While Chris Gayle may be the most prominent of the T20 superstars to emerge from the West Indies, Sunil Narine has been similarly successful in the shortest format and deserves similar acclaim. Unlike Gayle, Narine is an unassuming and at times reticent character, and this quiet persona is likely to have contributed to his less heralded career - but it by no means reflects his impact on the game. Narine - a mystery spin bowler turned reliable run-saver; and sparky pinch-hitter turned genuine batsman - is one of the most valuable players on the T20 circuit.
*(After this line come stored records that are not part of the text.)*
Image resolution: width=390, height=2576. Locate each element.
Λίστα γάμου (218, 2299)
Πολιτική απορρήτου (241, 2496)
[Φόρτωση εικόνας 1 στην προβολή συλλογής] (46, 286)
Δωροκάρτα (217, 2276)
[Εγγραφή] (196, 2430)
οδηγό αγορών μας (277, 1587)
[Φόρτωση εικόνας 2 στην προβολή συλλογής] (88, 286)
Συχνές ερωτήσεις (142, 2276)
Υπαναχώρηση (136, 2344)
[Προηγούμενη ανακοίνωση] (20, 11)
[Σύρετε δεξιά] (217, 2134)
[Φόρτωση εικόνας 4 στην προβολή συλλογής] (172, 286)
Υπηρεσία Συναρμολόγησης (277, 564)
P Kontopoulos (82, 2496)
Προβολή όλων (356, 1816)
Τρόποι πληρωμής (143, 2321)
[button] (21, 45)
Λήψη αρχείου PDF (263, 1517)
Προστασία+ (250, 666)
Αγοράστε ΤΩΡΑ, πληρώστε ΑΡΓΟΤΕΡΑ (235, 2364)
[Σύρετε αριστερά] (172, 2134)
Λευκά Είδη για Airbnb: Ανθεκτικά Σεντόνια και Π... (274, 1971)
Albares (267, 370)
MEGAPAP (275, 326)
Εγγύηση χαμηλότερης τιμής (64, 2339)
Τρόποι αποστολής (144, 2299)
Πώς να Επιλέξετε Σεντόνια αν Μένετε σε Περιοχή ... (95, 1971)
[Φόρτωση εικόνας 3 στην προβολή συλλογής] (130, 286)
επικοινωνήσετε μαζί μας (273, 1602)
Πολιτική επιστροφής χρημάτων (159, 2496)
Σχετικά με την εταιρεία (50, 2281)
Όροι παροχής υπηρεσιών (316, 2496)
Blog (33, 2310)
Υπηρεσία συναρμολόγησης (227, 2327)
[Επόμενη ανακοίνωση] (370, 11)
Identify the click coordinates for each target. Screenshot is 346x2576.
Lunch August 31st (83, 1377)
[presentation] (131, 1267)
Narine burst onto the scene in 2009 when as a 20 year-old he took ten wickets in an innings in a West Indies four-day trial match. Despite this early promise Narine never really cracked the longest format, playing just six Tests for the West Indies and averaging 40.52. His flat trajectory, fast pace and variations were more suited to white ball cricket and in particular T20.
Playing for Trinidad and Tobago in the 2011 Champions League T20 Narine took 10 wickets in six matches at an economy rate of just 4.37 and caught the eye of Kolkata Knight Riders who splashed $700,000 on acquiring him in the 2012 IPL Auction - the start of a special journey for both Narine and KKR who he still plays for to this day. The Knight Riders placed Narine at the heart of their strategy as they prepared dry, spinning pitches at Eden Gardens and in 2012 - when he was named Most Valuable Player - and 2014 he proved instrumental in taking KKR to the title. Nine wickets at an economy rate of less than six in the West Indies 2012 World T20 triumph was confirmation of a stunning rise from obscurity to worldwide fame in a little over a year.
Perhaps the most stunning performance of his career came in the 2014 CPL when he bowled a maiden in a Super Over with the batsmen helplessly swinging and struggling to lay bat on ball.
In these early years Narine’s x-factor was his sharp spin from a conventional off break, a carrom ball and a doosra. However, in 2014 Narine ran into serious trouble for his bowling action when he was twice called for chucking in the Champions League. Narine’s mystery deliveries had attracted the attention of officials before in 2011 but this time was more serious and Narine was forced to remodel his bowling action and withdraw from the 2015 World Cup squad. Narine returned but further trouble with his action reduced his presence on the international stage and he missed the 2016 World T20 to focus on his rehabilitation.
Since his action has once again been cleared by the ICC Narine has only played a handful of T20s and no ODIs for the West Indies and is now largely a domestic specialist. Narine’s remodelled action has significantly diluted his wicket-taking threat but his unerring accuracy, high pace and intelligence has allowed him to become consistently economical.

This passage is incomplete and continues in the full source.